Losses to mid-major conference teams have been ugly as well with the Rams losing by 27 points to the Tulane Green Wave and 13 points to New Mexico State Aggies.

Coming off a season in which the Rams were one win away from winning the Mountain West tournament and qualifying for the NCAA Tournament, this season is not what fans had in mind. Head coach Larry Eustachy has not made the effort to ease the fans’ disappointment either.

Toward the beginning of the season, the 27-year coaching veteran said that he was looking forward to the 2018-19 season and that next year would be a better year. This statement is something that fans believe they have heard too many times from Eustachy who is in the midst of his sixth season at CSU.
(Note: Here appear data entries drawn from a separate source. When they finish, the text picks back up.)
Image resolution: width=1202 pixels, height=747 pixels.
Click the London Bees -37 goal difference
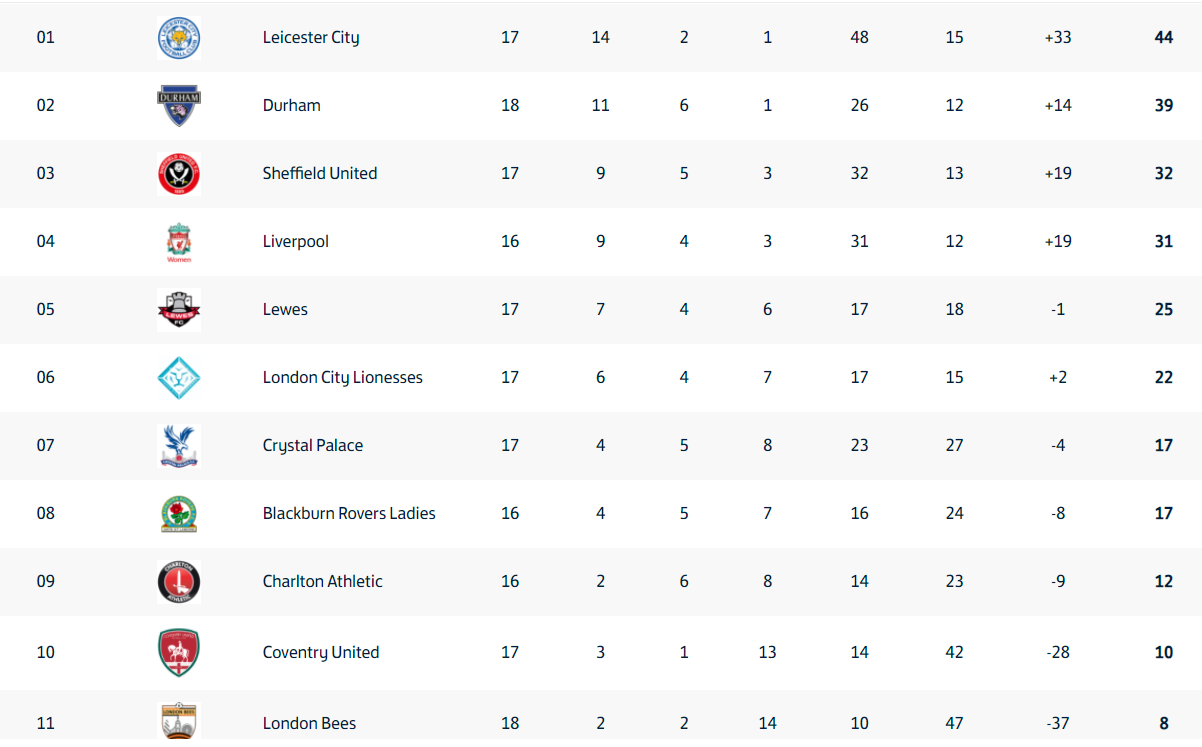[1058, 723]
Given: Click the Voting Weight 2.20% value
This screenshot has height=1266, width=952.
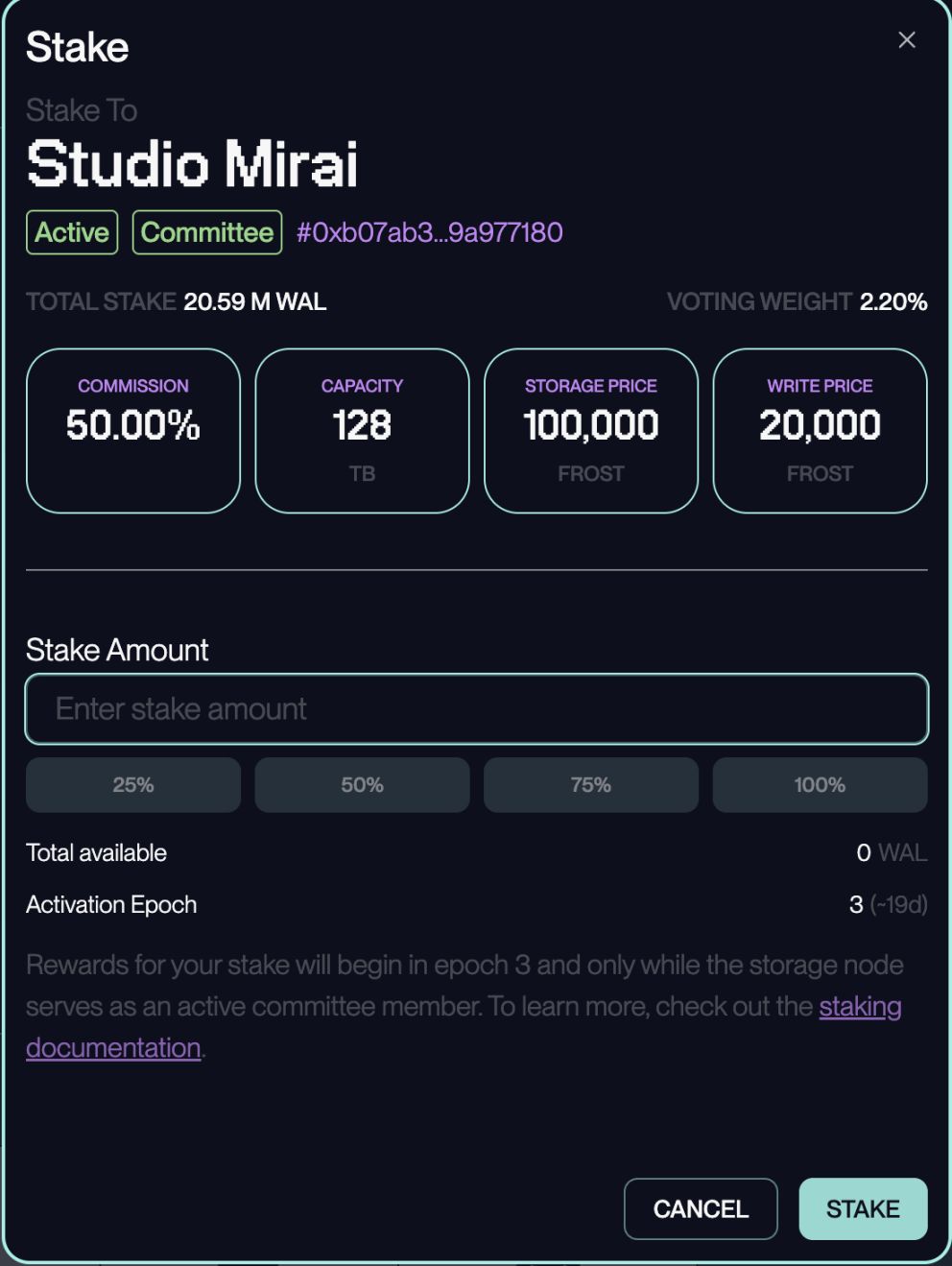Looking at the screenshot, I should 893,301.
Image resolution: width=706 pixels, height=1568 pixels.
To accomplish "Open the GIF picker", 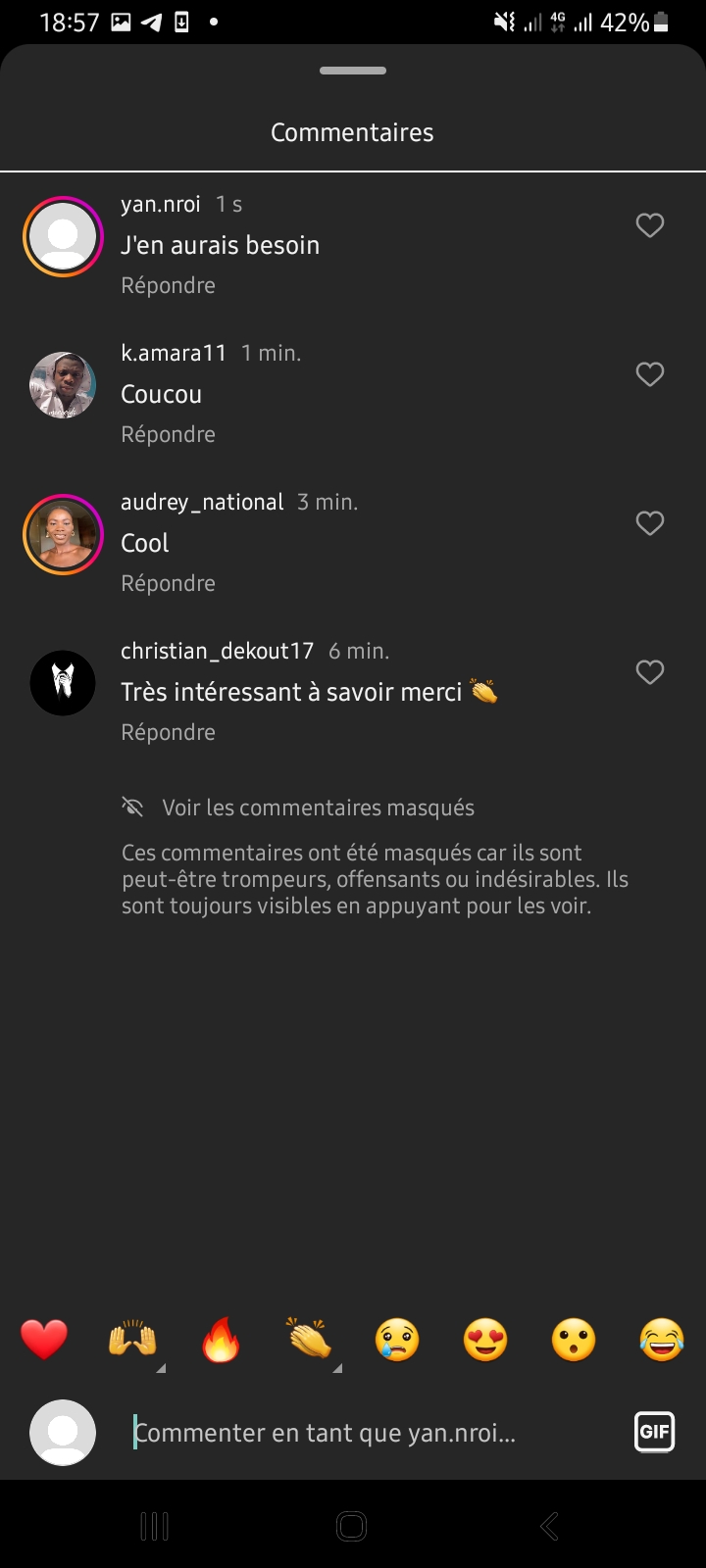I will (x=654, y=1432).
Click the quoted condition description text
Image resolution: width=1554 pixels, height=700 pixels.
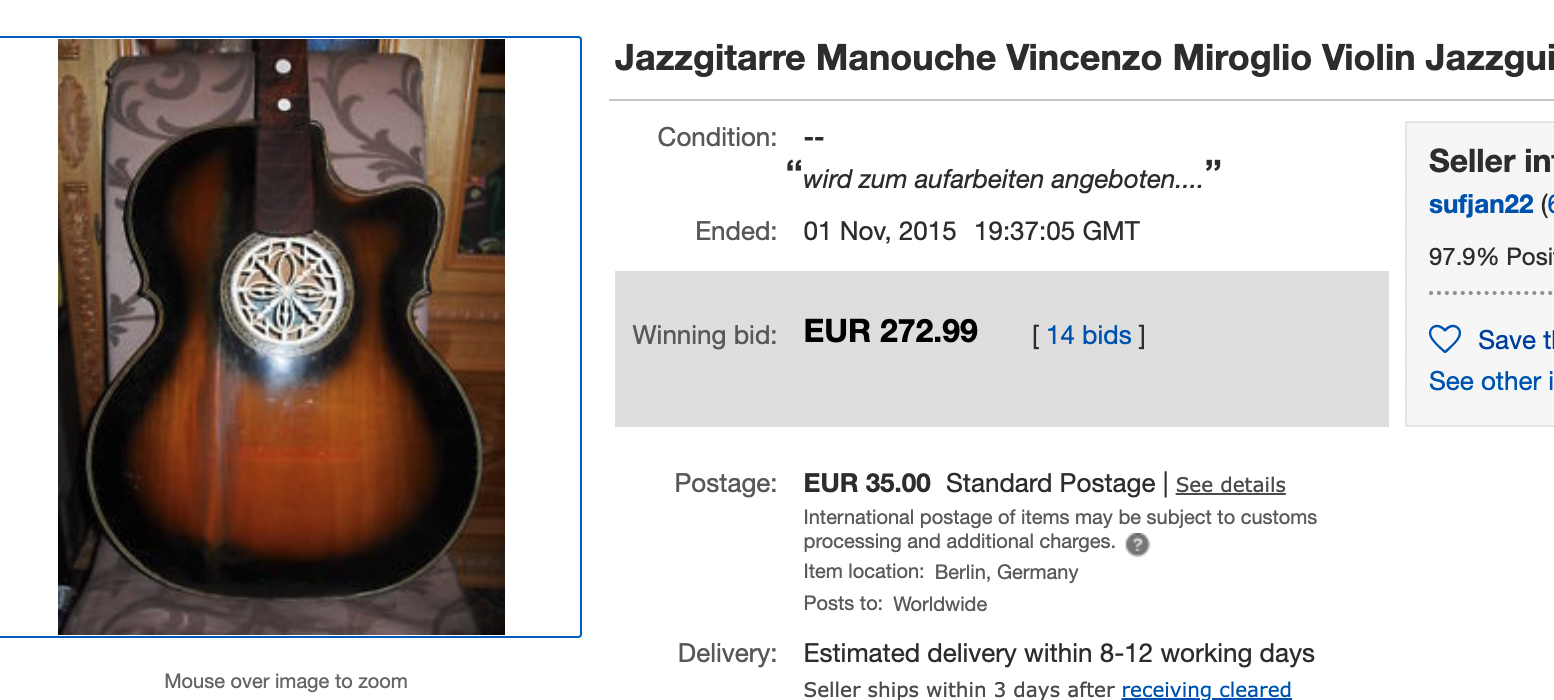coord(1004,180)
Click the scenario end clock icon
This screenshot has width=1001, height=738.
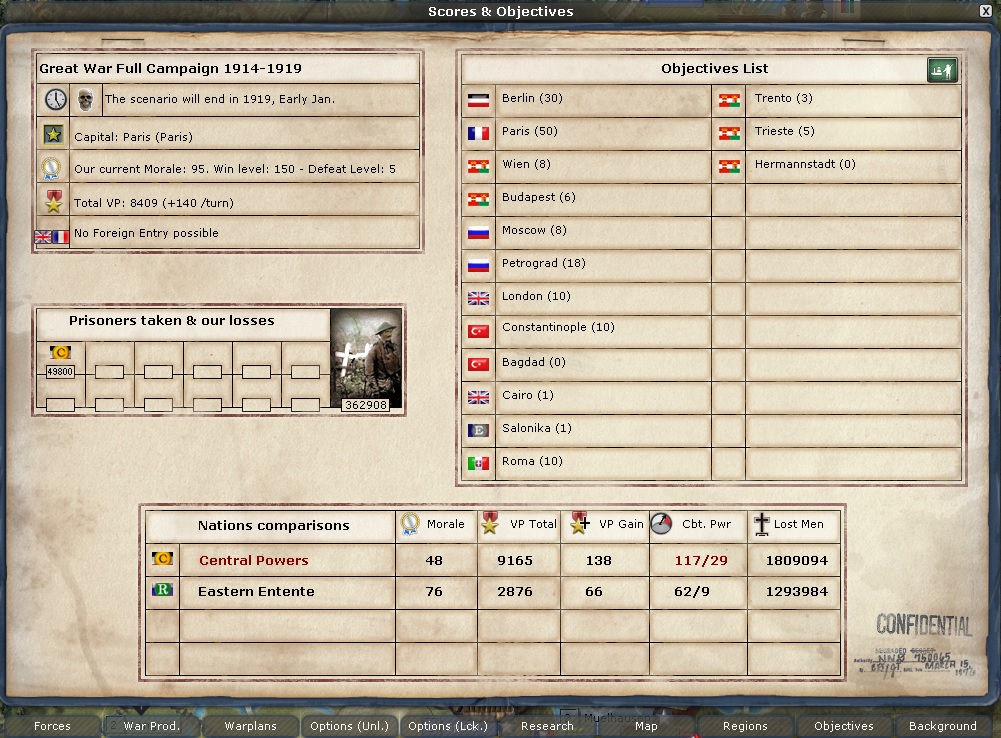pyautogui.click(x=55, y=100)
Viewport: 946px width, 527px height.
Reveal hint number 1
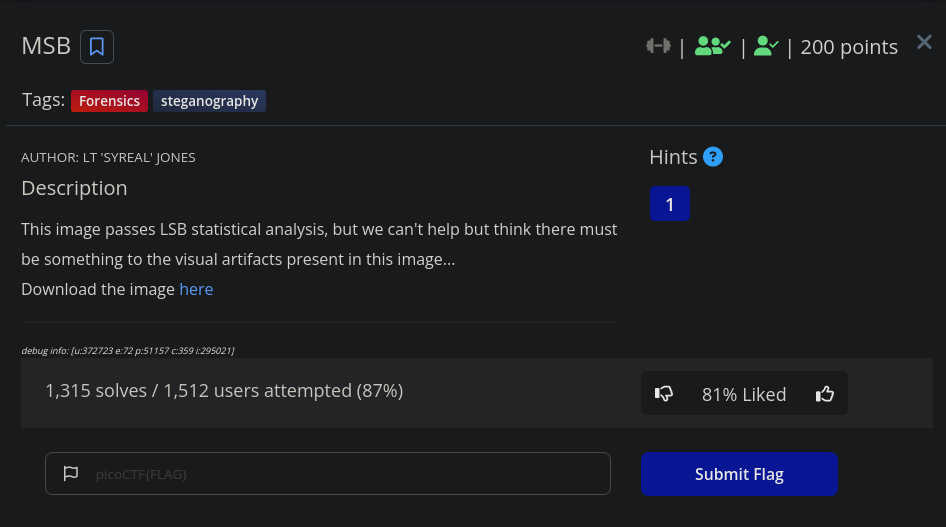coord(670,204)
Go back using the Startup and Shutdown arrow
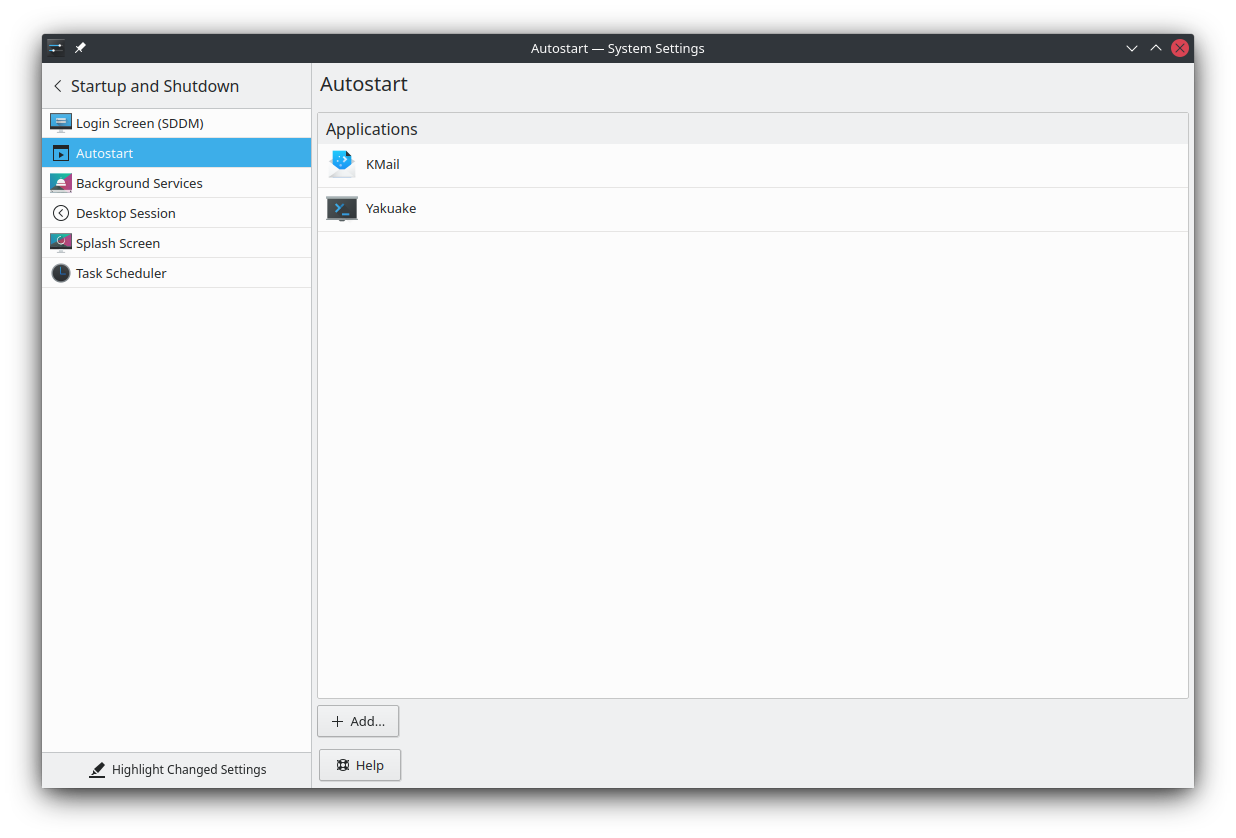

Fans have weighed in on social media about what they believe should be done with Eustachy with one fan even stating that he plans to not attend another game until Eustachy has been let go. The majority consensus seems to be that fans would like Eustachy gone, but do not want the university to pay his steep buy-out for his contract which would be around $4 million as of right now.

Eustachy’s reliance on transfer players over developing players has also raised red flags as this model does not bode much confidence in fans toward building a long-lasting successful program. Currently six of the 13 players listed on the roster are CSU original commits with four of them seeing significant playing time this season.

The structure for perennial powerhouse mid-major teams has been their reliance on senior players who have been with the program and know their coach’s system and philosophy. It seems that every March brings a new Cinderella team that is led by a senior or a couple seniors who bought into what their coach preaches and relays this message to the rest of the team.

With many transfers on the team, it seems as if CSU cannot establish consistency without having these types of upperclassmen leaders.

To Eustachy’s credit, there have been some great moments that the men’s team has provided over his tenure. The first one being that CSU qualified for the NCAA tournament in 2013 during his first year leading the team and they won their first round matchup over the Missouri Tigers before losing to the eventual national champion Louisville Cardinals in the second round.

In the 2014-15 season, the Rams started out 14-0 and were ranked 24th nationally for two weeks. Just last year, the Rams nearly qualified for the NCAA Tournament despite having a roster that utilized only seven players.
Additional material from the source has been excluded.